-- Assignment --
Repeat each record below exactly as it is written.

-- Available data --
______

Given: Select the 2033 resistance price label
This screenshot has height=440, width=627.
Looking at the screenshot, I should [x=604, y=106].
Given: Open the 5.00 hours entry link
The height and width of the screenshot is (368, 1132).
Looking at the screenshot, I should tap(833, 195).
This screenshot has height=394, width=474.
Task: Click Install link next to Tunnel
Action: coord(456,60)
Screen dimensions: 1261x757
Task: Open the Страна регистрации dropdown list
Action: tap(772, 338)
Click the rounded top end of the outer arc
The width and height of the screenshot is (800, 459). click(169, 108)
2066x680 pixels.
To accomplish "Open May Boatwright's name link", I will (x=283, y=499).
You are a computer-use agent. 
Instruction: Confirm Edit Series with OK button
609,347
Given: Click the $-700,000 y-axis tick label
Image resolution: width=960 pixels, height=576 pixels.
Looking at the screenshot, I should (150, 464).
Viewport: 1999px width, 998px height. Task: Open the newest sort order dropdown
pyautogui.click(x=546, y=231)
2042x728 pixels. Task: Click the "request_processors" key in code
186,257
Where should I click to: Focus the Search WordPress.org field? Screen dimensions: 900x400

______

-- Written solution --
Given: Select the 2033 resistance price label
This screenshot has height=440, width=627.
Looking at the screenshot, I should [x=604, y=106].
Given: Open the 5.00 hours entry link
The height and width of the screenshot is (368, 1132).
Looking at the screenshot, I should tap(833, 195).
This screenshot has height=394, width=474.
Task: Click Install link next to Tunnel
Action: coord(456,60)
Screen dimensions: 1261x757
Task: Open the Страна регистрации dropdown list
Action: tap(772, 338)
Click the rounded top end of the outer arc
The width and height of the screenshot is (800, 459). click(169, 108)
2066x680 pixels.
To accomplish "Open May Boatwright's name link", I will (x=283, y=499).
You are a computer-use agent. 
Instruction: Confirm Edit Series with OK button
609,347
Given: Click the $-700,000 y-axis tick label
Image resolution: width=960 pixels, height=576 pixels.
Looking at the screenshot, I should (150, 464).
Viewport: 1999px width, 998px height. Task: Open the newest sort order dropdown
pyautogui.click(x=546, y=231)
2042x728 pixels. Task: Click the "request_processors" key in code
186,257
Where should I click to: Focus the Search WordPress.org field? Screen dimensions: 900x400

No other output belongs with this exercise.